The increase in the pore size of gelatin methacryloyl (GelMA) macroporous hydrogel promotes cell proliferation by enhancing substance permeability

Abstract

Gelatin methacryloyl (GelMA) hydrogels are widely used in tissue engineering because of their excellent biocompatibility, yet their dense network structure restricts substance transport and limits cell proliferation. Although the introduction of macroporous structures can alleviate this problem, most existing studies are limited to qualitative descriptions of permeability, lacking a quantitative framework to characterize the substance transport efficiency in such hydrogel networks and to study their impact on cell proliferation. In this work, we fabricated a series of GelMA macroporous hydrogels with tunable pore sizes through liquid–liquid phase separation (LLPS) combined with photopolymerization. The influence of pore size on the permeability of model solutes with different molecular weights was systematically investigated. Based on the classical analytical solution of Fick's second law, a quantitative diffusion model was established to determine the effective diffusion coefficient (D_eff) of each solute in hydrogels with varying pore structures. A power-law relationship between the normalized diffusion coefficient and pore size was further constructed.

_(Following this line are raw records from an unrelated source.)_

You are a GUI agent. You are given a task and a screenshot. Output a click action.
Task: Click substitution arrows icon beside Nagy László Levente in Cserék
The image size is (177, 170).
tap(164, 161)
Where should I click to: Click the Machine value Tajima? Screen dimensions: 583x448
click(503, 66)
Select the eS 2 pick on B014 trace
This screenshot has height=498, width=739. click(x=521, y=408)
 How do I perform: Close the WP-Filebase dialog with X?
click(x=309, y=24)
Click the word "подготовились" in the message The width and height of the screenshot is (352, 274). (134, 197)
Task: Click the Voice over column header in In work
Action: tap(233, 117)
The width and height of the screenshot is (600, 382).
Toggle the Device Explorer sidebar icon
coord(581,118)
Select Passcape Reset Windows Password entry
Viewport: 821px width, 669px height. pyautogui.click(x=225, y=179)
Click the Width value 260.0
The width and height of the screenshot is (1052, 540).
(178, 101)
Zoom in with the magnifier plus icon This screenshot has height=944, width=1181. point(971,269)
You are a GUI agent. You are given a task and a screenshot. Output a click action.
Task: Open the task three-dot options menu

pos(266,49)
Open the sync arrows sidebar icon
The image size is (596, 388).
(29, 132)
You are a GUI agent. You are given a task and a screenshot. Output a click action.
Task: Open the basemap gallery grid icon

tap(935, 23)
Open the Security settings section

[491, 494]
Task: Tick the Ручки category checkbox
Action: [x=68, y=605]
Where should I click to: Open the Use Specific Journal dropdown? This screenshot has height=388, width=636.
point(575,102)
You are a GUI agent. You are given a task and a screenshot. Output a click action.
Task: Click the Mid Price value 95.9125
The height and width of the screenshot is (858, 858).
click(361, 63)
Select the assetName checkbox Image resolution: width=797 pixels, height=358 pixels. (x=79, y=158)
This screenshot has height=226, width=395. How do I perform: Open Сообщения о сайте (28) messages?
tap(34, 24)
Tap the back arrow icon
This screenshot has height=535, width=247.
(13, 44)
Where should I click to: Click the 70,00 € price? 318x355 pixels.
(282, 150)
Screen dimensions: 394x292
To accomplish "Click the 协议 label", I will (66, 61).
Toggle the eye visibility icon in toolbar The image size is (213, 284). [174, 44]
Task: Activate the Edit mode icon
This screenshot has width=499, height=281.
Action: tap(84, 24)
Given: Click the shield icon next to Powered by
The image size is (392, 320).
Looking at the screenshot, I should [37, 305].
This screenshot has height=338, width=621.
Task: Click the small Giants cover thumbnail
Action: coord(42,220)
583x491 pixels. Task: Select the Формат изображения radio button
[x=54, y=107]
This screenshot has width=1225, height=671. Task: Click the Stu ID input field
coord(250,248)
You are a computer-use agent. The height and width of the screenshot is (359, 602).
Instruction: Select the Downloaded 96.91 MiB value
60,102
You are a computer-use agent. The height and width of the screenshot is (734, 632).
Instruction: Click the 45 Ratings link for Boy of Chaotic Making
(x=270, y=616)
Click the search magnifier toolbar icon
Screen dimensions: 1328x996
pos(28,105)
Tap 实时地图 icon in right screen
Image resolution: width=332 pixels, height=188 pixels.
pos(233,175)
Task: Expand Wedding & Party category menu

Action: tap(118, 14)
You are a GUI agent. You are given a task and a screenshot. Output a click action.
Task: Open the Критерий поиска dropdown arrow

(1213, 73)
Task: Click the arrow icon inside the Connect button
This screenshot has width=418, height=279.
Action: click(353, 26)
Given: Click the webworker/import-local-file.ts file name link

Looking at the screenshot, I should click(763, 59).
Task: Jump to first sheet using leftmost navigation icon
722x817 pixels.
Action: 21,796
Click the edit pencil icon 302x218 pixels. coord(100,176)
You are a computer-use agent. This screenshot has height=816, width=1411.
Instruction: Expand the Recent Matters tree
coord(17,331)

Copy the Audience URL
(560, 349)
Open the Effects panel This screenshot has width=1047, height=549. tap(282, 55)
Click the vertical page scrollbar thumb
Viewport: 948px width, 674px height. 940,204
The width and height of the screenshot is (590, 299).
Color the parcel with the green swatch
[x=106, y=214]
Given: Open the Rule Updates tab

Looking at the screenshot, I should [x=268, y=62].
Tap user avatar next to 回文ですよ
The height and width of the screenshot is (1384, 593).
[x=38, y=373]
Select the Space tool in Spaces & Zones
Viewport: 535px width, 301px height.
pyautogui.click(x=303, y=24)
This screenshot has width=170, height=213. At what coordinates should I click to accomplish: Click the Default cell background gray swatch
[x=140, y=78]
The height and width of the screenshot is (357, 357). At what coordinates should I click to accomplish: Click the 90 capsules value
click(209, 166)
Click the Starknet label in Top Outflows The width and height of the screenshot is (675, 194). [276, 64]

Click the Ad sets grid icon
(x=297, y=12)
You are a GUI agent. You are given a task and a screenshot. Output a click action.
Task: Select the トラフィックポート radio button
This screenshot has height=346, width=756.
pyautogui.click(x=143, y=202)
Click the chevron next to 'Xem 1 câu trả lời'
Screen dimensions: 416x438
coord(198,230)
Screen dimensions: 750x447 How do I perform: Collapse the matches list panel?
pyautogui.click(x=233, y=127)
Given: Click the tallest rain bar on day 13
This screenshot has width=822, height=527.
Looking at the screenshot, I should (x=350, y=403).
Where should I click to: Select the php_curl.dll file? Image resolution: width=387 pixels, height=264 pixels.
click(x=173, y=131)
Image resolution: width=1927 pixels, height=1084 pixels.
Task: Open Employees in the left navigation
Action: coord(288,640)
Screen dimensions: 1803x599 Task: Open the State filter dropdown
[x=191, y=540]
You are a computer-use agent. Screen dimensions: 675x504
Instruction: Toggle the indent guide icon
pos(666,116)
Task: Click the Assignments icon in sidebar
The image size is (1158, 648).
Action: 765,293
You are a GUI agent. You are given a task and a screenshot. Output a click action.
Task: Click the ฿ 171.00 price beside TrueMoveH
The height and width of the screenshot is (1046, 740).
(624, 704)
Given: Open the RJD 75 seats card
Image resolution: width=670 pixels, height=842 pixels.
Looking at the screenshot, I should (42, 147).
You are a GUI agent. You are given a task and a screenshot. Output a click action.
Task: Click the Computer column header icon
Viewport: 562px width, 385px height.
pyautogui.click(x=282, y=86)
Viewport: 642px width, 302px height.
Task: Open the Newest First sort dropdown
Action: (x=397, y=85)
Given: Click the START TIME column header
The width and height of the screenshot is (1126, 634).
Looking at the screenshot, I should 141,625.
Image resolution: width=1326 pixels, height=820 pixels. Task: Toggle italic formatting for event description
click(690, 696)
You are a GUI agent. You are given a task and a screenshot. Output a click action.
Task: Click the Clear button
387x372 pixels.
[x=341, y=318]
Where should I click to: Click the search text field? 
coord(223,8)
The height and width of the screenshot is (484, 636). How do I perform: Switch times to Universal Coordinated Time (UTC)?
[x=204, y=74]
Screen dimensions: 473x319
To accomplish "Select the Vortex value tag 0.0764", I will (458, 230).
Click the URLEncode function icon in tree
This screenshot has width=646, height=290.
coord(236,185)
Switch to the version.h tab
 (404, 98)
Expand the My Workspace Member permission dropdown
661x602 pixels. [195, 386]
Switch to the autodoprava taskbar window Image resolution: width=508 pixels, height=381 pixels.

The results indicated that for the same solute, its relative diffusion capacity exhibits a nonlinear increase with increasing pore size, indicating that larger pores significantly enhance permeability. Among different solutes, macromolecular solutes displayed significantly higher sensitivity to pore size variations compared to small molecules. In vitro studies with bone marrow mesenchymal stem cells (BMSCs) suggest that enhanced permeability facilitates glucose uptake and ATP production, consistent with the observed vigorous cell proliferation. This study offers insights into the quantitative correlation between pore architecture, substance transport, and cellular responses, providing a theoretical basis for designing hydrogel scaffolds with optimized microenvironments.